* [EXERCISE REQUIREMENTS]:
Once you have read the listing below, write all of it out again exactly.

* [DATA LISTING]:
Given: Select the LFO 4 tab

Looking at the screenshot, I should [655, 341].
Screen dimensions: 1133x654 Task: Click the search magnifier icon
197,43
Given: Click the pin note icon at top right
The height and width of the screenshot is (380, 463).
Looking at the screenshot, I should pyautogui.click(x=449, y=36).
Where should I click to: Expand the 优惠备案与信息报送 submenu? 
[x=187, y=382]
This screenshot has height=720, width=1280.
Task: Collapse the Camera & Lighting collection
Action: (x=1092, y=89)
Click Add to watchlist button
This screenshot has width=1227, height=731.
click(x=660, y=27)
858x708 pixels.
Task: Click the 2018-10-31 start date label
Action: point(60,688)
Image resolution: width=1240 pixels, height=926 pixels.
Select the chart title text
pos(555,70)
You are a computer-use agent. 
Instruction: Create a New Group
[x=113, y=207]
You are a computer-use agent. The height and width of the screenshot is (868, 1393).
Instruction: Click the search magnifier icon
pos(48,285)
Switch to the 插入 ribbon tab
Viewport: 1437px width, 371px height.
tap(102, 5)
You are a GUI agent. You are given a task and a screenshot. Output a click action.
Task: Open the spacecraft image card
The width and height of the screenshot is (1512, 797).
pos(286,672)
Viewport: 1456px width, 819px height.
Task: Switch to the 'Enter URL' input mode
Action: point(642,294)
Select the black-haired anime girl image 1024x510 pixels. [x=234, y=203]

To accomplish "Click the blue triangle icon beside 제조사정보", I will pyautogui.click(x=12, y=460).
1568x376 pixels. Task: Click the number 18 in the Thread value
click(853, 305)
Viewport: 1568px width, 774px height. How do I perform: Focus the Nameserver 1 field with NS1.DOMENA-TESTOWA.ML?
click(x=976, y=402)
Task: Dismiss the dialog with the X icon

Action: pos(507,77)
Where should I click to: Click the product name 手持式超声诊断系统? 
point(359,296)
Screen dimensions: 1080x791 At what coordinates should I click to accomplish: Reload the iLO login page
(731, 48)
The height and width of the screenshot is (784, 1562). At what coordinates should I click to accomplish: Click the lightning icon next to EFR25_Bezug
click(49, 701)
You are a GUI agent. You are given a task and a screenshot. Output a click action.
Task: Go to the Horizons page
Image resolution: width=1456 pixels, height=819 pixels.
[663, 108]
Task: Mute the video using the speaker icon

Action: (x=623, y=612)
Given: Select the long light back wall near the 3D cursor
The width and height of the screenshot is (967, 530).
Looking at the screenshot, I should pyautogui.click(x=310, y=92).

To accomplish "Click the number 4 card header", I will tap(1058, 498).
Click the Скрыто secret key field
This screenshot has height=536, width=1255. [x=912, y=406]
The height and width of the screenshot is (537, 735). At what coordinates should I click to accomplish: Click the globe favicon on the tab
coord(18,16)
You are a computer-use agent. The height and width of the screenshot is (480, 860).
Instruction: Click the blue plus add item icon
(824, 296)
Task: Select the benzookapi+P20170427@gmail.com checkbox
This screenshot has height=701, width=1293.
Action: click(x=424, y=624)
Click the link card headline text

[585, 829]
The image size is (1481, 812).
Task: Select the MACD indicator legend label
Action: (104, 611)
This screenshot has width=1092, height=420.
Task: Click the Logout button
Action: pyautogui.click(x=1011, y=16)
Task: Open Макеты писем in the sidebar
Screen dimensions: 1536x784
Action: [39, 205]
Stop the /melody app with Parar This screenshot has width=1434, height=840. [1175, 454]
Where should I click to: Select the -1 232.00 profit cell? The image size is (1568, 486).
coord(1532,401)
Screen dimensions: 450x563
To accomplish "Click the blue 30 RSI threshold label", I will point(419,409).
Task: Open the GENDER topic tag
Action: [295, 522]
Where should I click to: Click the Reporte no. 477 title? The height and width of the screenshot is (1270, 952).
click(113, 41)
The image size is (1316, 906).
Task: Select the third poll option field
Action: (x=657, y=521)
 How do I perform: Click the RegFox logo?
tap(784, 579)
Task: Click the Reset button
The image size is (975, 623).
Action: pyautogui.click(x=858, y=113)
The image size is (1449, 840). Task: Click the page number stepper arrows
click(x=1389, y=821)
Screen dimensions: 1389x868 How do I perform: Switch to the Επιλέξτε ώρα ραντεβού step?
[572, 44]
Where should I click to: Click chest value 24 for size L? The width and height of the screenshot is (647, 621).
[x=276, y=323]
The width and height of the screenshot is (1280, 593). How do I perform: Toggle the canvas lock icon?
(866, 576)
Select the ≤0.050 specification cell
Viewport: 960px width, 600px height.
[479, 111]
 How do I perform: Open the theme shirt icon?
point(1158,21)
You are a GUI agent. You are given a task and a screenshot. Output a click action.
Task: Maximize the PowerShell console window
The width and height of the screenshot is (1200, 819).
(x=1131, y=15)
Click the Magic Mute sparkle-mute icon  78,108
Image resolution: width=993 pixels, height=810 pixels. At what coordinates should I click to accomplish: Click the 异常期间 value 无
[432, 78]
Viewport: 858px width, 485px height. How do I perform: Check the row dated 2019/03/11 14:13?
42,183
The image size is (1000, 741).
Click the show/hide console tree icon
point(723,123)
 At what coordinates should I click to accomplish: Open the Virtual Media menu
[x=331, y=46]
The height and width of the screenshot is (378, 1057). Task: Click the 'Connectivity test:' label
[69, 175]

* [SOLUTION TO THE PROBLEM]:
Given: Select the LFO 4 tab

Looking at the screenshot, I should [655, 341].
Screen dimensions: 1133x654 Task: Click the search magnifier icon
197,43
Given: Click the pin note icon at top right
The height and width of the screenshot is (380, 463).
Looking at the screenshot, I should pyautogui.click(x=449, y=36).
Where should I click to: Expand the 优惠备案与信息报送 submenu? 
[x=187, y=382]
This screenshot has height=720, width=1280.
Task: Collapse the Camera & Lighting collection
Action: (x=1092, y=89)
Click Add to watchlist button
This screenshot has width=1227, height=731.
click(x=660, y=27)
858x708 pixels.
Task: Click the 2018-10-31 start date label
Action: point(60,688)
Image resolution: width=1240 pixels, height=926 pixels.
Select the chart title text
pos(555,70)
You are a computer-use agent. 
Instruction: Create a New Group
[x=113, y=207]
You are a computer-use agent. The height and width of the screenshot is (868, 1393).
Instruction: Click the search magnifier icon
pos(48,285)
Switch to the 插入 ribbon tab
Viewport: 1437px width, 371px height.
tap(102, 5)
You are a GUI agent. You are given a task and a screenshot. Output a click action.
Task: Open the spacecraft image card
The width and height of the screenshot is (1512, 797).
pos(286,672)
Viewport: 1456px width, 819px height.
Task: Switch to the 'Enter URL' input mode
Action: point(642,294)
Select the black-haired anime girl image 1024x510 pixels. [x=234, y=203]

To accomplish "Click the blue triangle icon beside 제조사정보", I will pyautogui.click(x=12, y=460).
1568x376 pixels. Task: Click the number 18 in the Thread value
click(853, 305)
Viewport: 1568px width, 774px height. How do I perform: Focus the Nameserver 1 field with NS1.DOMENA-TESTOWA.ML?
click(x=976, y=402)
Task: Dismiss the dialog with the X icon

Action: pos(507,77)
Where should I click to: Click the product name 手持式超声诊断系统? 
point(359,296)
Screen dimensions: 1080x791 At what coordinates should I click to accomplish: Reload the iLO login page
(731, 48)
The height and width of the screenshot is (784, 1562). At what coordinates should I click to accomplish: Click the lightning icon next to EFR25_Bezug
click(49, 701)
You are a GUI agent. You are given a task and a screenshot. Output a click action.
Task: Go to the Horizons page
Image resolution: width=1456 pixels, height=819 pixels.
[663, 108]
Task: Mute the video using the speaker icon

Action: (x=623, y=612)
Given: Select the long light back wall near the 3D cursor
The width and height of the screenshot is (967, 530).
Looking at the screenshot, I should pyautogui.click(x=310, y=92).

To accomplish "Click the number 4 card header", I will tap(1058, 498).
Click the Скрыто secret key field
This screenshot has height=536, width=1255. [x=912, y=406]
The height and width of the screenshot is (537, 735). At what coordinates should I click to accomplish: Click the globe favicon on the tab
coord(18,16)
You are a computer-use agent. The height and width of the screenshot is (480, 860).
Instruction: Click the blue plus add item icon
(824, 296)
Task: Select the benzookapi+P20170427@gmail.com checkbox
This screenshot has height=701, width=1293.
Action: click(x=424, y=624)
Click the link card headline text

[585, 829]
The image size is (1481, 812).
Task: Select the MACD indicator legend label
Action: (104, 611)
This screenshot has width=1092, height=420.
Task: Click the Logout button
Action: pyautogui.click(x=1011, y=16)
Task: Open Макеты писем in the sidebar
Screen dimensions: 1536x784
Action: [39, 205]
Stop the /melody app with Parar This screenshot has width=1434, height=840. [1175, 454]
Where should I click to: Select the -1 232.00 profit cell? The image size is (1568, 486).
coord(1532,401)
Screen dimensions: 450x563
To accomplish "Click the blue 30 RSI threshold label", I will point(419,409).
Task: Open the GENDER topic tag
Action: [295, 522]
Where should I click to: Click the Reporte no. 477 title? The height and width of the screenshot is (1270, 952).
click(113, 41)
The image size is (1316, 906).
Task: Select the third poll option field
Action: (x=657, y=521)
 How do I perform: Click the RegFox logo?
tap(784, 579)
Task: Click the Reset button
The image size is (975, 623).
Action: pyautogui.click(x=858, y=113)
The image size is (1449, 840). Task: Click the page number stepper arrows
click(x=1389, y=821)
Screen dimensions: 1389x868 How do I perform: Switch to the Επιλέξτε ώρα ραντεβού step?
[572, 44]
Where should I click to: Click chest value 24 for size L? The width and height of the screenshot is (647, 621).
[x=276, y=323]
The width and height of the screenshot is (1280, 593). How do I perform: Toggle the canvas lock icon?
(866, 576)
Select the ≤0.050 specification cell
Viewport: 960px width, 600px height.
[479, 111]
 How do I perform: Open the theme shirt icon?
point(1158,21)
You are a GUI agent. You are given a task and a screenshot. Output a click action.
Task: Maximize the PowerShell console window
The width and height of the screenshot is (1200, 819).
(x=1131, y=15)
Click the Magic Mute sparkle-mute icon  78,108
Image resolution: width=993 pixels, height=810 pixels. At what coordinates should I click to accomplish: Click the 异常期间 value 无
[432, 78]
Viewport: 858px width, 485px height. How do I perform: Check the row dated 2019/03/11 14:13?
42,183
The image size is (1000, 741).
Click the show/hide console tree icon
point(723,123)
 At what coordinates should I click to accomplish: Open the Virtual Media menu
[x=331, y=46]
The height and width of the screenshot is (378, 1057). Task: Click the 'Connectivity test:' label
[69, 175]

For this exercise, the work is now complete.